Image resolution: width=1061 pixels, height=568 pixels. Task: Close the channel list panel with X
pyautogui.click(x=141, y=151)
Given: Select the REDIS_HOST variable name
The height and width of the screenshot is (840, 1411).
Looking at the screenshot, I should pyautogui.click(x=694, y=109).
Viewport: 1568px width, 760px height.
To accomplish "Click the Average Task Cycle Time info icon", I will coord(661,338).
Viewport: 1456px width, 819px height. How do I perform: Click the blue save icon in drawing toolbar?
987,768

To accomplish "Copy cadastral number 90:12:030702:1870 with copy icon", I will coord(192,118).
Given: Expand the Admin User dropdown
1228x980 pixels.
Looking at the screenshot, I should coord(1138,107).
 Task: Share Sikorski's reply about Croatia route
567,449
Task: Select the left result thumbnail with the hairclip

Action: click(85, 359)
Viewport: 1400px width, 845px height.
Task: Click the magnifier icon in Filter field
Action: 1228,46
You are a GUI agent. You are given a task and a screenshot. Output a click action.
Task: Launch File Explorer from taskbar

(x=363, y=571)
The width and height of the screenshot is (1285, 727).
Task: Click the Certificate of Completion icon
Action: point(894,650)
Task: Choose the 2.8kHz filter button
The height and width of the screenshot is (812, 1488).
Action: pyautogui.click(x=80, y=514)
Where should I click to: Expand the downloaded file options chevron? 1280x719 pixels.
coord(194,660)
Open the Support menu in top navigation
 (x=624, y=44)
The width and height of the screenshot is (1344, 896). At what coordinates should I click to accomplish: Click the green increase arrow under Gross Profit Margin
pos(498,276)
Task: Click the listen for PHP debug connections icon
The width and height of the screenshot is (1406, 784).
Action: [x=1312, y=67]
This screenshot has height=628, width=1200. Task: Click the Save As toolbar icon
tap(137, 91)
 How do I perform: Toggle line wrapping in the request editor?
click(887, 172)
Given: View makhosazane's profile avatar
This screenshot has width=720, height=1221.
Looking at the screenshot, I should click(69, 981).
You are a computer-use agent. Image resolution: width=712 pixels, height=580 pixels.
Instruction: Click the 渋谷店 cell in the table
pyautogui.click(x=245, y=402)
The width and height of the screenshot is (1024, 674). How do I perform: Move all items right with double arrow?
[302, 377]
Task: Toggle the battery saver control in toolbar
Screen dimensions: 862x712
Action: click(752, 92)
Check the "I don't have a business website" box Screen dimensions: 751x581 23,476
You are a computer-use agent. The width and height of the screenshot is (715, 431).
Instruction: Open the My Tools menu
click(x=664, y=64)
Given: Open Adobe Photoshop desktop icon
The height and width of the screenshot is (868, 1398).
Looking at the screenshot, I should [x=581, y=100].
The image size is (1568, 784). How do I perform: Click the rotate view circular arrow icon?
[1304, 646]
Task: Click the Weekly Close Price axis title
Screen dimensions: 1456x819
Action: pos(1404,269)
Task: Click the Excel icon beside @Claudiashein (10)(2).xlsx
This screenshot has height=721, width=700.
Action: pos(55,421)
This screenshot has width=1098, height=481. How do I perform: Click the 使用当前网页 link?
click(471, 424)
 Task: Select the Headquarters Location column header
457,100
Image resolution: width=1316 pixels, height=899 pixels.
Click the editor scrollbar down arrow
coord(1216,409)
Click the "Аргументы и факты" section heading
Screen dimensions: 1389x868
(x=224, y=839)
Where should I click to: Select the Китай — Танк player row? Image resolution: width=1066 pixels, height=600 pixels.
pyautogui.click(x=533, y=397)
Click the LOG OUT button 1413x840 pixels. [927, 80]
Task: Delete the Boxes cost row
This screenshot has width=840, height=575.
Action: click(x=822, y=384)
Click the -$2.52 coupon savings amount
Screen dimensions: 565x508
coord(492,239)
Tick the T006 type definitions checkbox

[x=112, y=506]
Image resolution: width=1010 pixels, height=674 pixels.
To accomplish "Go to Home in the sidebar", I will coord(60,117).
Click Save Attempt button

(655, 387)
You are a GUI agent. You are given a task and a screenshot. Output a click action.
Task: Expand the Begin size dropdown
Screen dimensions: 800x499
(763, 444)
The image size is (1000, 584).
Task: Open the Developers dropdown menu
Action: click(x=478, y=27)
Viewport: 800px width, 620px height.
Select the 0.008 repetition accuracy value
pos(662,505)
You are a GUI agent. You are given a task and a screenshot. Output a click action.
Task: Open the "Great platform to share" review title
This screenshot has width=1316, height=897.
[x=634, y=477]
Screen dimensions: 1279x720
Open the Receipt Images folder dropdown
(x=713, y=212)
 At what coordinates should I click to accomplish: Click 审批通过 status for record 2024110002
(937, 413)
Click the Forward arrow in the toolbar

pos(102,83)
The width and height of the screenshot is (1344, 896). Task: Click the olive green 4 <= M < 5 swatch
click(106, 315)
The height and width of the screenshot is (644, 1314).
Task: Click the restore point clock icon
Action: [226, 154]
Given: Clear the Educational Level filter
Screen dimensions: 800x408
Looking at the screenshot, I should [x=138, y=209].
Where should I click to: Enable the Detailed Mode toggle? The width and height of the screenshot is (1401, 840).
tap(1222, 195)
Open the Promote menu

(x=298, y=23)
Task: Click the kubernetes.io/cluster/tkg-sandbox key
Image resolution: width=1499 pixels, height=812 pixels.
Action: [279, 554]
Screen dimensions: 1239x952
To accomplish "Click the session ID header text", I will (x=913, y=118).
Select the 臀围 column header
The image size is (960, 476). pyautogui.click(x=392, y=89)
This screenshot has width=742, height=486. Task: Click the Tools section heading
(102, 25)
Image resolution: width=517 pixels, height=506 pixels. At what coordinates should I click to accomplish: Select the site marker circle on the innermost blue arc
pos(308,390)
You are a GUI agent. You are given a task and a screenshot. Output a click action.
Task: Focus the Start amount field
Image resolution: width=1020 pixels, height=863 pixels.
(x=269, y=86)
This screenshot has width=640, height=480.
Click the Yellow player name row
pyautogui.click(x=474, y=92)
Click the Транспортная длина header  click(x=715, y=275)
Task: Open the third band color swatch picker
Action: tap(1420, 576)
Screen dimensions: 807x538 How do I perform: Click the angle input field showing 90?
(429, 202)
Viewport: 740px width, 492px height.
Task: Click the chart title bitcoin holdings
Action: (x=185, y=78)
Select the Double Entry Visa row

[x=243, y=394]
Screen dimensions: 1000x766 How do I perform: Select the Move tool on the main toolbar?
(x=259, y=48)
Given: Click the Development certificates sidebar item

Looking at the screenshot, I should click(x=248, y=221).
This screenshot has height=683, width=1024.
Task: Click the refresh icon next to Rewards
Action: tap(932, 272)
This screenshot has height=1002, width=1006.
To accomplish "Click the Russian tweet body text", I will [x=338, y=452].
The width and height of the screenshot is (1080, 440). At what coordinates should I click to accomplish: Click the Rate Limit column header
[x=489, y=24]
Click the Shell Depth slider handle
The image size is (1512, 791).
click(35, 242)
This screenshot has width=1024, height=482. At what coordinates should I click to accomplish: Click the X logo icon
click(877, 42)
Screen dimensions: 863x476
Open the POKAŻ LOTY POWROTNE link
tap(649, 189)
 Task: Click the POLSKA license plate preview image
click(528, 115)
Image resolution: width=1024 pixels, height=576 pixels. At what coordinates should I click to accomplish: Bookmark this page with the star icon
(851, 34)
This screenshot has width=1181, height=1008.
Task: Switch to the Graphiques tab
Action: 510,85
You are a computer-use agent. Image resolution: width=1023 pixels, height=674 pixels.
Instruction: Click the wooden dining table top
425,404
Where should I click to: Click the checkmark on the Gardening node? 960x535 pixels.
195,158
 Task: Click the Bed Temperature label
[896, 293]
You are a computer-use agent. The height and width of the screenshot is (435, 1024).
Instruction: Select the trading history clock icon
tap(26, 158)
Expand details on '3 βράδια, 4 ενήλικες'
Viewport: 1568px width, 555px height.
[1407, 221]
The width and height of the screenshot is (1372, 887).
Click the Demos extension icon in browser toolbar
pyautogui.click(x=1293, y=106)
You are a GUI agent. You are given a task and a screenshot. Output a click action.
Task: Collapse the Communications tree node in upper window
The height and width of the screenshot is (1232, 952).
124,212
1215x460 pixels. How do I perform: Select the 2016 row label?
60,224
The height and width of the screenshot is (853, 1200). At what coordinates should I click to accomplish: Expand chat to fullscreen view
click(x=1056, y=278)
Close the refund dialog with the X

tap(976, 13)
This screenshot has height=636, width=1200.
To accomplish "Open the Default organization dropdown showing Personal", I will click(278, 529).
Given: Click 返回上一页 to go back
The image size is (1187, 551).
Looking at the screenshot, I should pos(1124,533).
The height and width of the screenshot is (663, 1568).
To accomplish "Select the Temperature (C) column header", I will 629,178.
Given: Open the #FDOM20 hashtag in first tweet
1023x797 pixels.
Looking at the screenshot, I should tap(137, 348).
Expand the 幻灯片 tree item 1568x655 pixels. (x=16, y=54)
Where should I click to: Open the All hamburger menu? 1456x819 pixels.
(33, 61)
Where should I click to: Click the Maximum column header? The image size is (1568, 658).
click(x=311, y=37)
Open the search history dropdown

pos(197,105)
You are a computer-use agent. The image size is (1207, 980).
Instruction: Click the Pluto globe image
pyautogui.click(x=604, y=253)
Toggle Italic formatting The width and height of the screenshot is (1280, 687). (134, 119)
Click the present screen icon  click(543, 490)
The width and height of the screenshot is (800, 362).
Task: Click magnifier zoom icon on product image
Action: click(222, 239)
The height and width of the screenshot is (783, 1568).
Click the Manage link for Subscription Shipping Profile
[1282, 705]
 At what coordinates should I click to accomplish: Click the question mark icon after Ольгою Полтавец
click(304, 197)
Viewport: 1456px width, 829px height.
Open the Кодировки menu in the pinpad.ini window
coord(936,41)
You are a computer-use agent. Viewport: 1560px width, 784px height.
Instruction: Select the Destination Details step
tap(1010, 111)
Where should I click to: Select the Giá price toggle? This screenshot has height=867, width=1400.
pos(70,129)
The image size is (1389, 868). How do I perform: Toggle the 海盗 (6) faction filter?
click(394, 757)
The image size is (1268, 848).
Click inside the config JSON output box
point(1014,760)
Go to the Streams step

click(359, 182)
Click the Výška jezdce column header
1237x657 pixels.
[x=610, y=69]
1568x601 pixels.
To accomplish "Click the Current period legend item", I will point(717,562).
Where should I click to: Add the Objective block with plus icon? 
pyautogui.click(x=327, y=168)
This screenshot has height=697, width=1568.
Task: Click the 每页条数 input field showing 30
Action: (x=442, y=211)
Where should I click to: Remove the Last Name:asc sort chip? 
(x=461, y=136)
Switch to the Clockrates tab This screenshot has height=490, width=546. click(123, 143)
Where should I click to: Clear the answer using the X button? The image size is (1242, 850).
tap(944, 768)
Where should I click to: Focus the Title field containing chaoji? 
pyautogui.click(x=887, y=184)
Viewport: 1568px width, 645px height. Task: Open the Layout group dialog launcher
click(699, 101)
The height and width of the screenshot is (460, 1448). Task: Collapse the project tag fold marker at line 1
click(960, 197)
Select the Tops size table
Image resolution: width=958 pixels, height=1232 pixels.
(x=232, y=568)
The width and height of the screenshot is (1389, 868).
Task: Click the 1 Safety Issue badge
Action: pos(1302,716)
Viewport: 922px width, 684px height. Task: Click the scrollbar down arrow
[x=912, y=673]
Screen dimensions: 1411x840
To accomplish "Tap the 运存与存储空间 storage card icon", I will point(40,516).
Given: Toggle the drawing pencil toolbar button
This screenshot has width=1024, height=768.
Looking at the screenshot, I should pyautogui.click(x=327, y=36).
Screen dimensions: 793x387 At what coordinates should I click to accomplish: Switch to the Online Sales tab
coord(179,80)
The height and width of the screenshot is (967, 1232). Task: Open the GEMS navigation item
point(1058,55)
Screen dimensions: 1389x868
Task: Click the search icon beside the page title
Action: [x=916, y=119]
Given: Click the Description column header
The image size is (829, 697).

····················

● **WRITTEN INSTRUCTION**
Convert the rows from the line containing "Given: Click the Development" to the line containing "click(35, 242)" into a JSON list of strings, one string per line, leaving out blank lines.

● **TASK SOLUTION**
[
  "Given: Click the Development certificates sidebar item",
  "Looking at the screenshot, I should click(x=248, y=221).",
  "This screenshot has height=683, width=1024.",
  "Task: Click the refresh icon next to Rewards",
  "Action: tap(932, 272)",
  "This screenshot has height=1002, width=1006.",
  "To accomplish \"Click the Russian tweet body text\", I will [x=338, y=452].",
  "The width and height of the screenshot is (1080, 440). At what coordinates should I click to accomplish: Click the Rate Limit column header",
  "[x=489, y=24]",
  "Click the Shell Depth slider handle",
  "The image size is (1512, 791).",
  "click(35, 242)"
]